Questions.
a – In the Fleshcrawl review, which band does the album resemble in some of its grinding and melodic layering within riffs?
b – From the Fleshcrawl review, output the passage from "Fleshcrawl - Bloodsoul" to "poetry of survival." word for word.

Document excerpt.
⁂

Fleshcrawl - Bloodsoul

Production: A small but vivid window into a soundspace, this stuff is pretty acoustically flat but maintains good levels of the important sounds and preserves most of the guitar tone.

Review: If classic death metal is your thing, serve up this steak of meaty blood gratification. Violent old-style rhythm riffs of power chords and driving choruses, rumbling verses and virulent solos over structural interchanges within the songs with precision delivery make this work a death metal signature sound with room to grow. What qualifies it however is the adroit use of wide range of patterns shaped to simple rhythms in unsion communicating essential motivation through perceptive emotion, scattering throughout blasting vengeance a sparse poetry of survival.

The music aggressivelylike a darker European version of Sepultura in its rhythmic delivery with the intensity and grandeur of potent death metal. As in the last album similarity exists to Bolt Thrower in some of the tumescent grinding and melodic layering within riffs. Thundering recursion rhythms alternating with smoothly emerging chorus riffs, in the style of the Swedish death metal gods, is manifest here in songs that use basic rock beats over which the strumming rhythms of a few power chords command syncopated attention of the elements of the song. The listen experiences immersion in a rhythm as it cycles and mutates in an encircling, hypnotic paradox of its own genesis.

Tracklist:

1. Bloodsoul
2. In the Dead of Night
3. Embalmed Beauty Sleep (Demilich cover)

⁂

Data block.

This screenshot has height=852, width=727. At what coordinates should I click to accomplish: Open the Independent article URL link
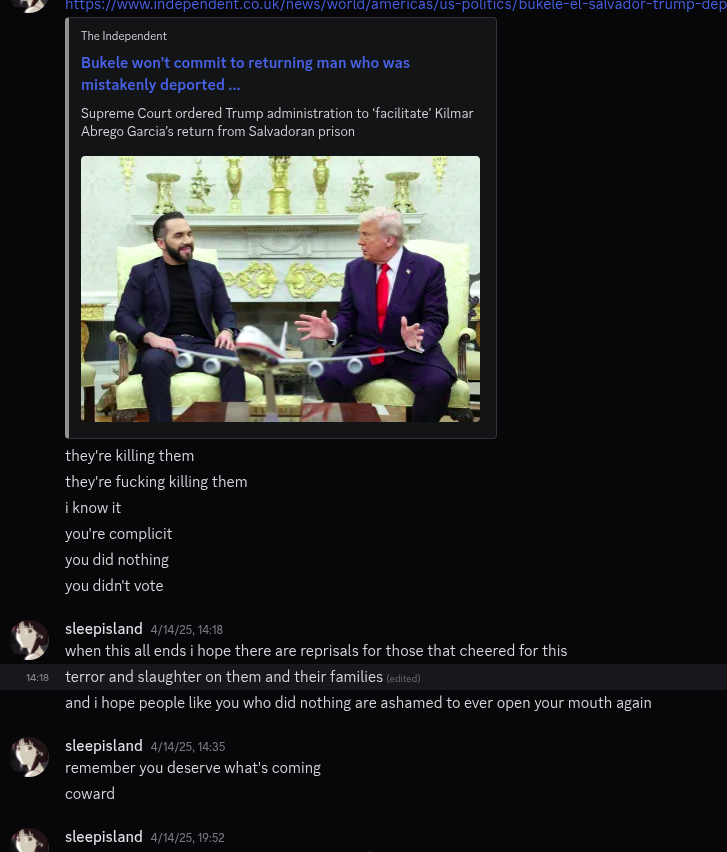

⁂

Responses by task.
a – Bolt Thrower

b –
Fleshcrawl - Bloodsoul

Production: A small but vivid window into a soundspace, this stuff is pretty acoustically flat but maintains good levels of the important sounds and preserves most of the guitar tone.

Review: If classic death metal is your thing, serve up this steak of meaty blood gratification. Violent old-style rhythm riffs of power chords and driving choruses, rumbling verses and virulent solos over structural interchanges within the songs with precision delivery make this work a death metal signature sound with room to grow. What qualifies it however is the adroit use of wide range of patterns shaped to simple rhythms in unsion communicating essential motivation through perceptive emotion, scattering throughout blasting vengeance a sparse poetry of survival.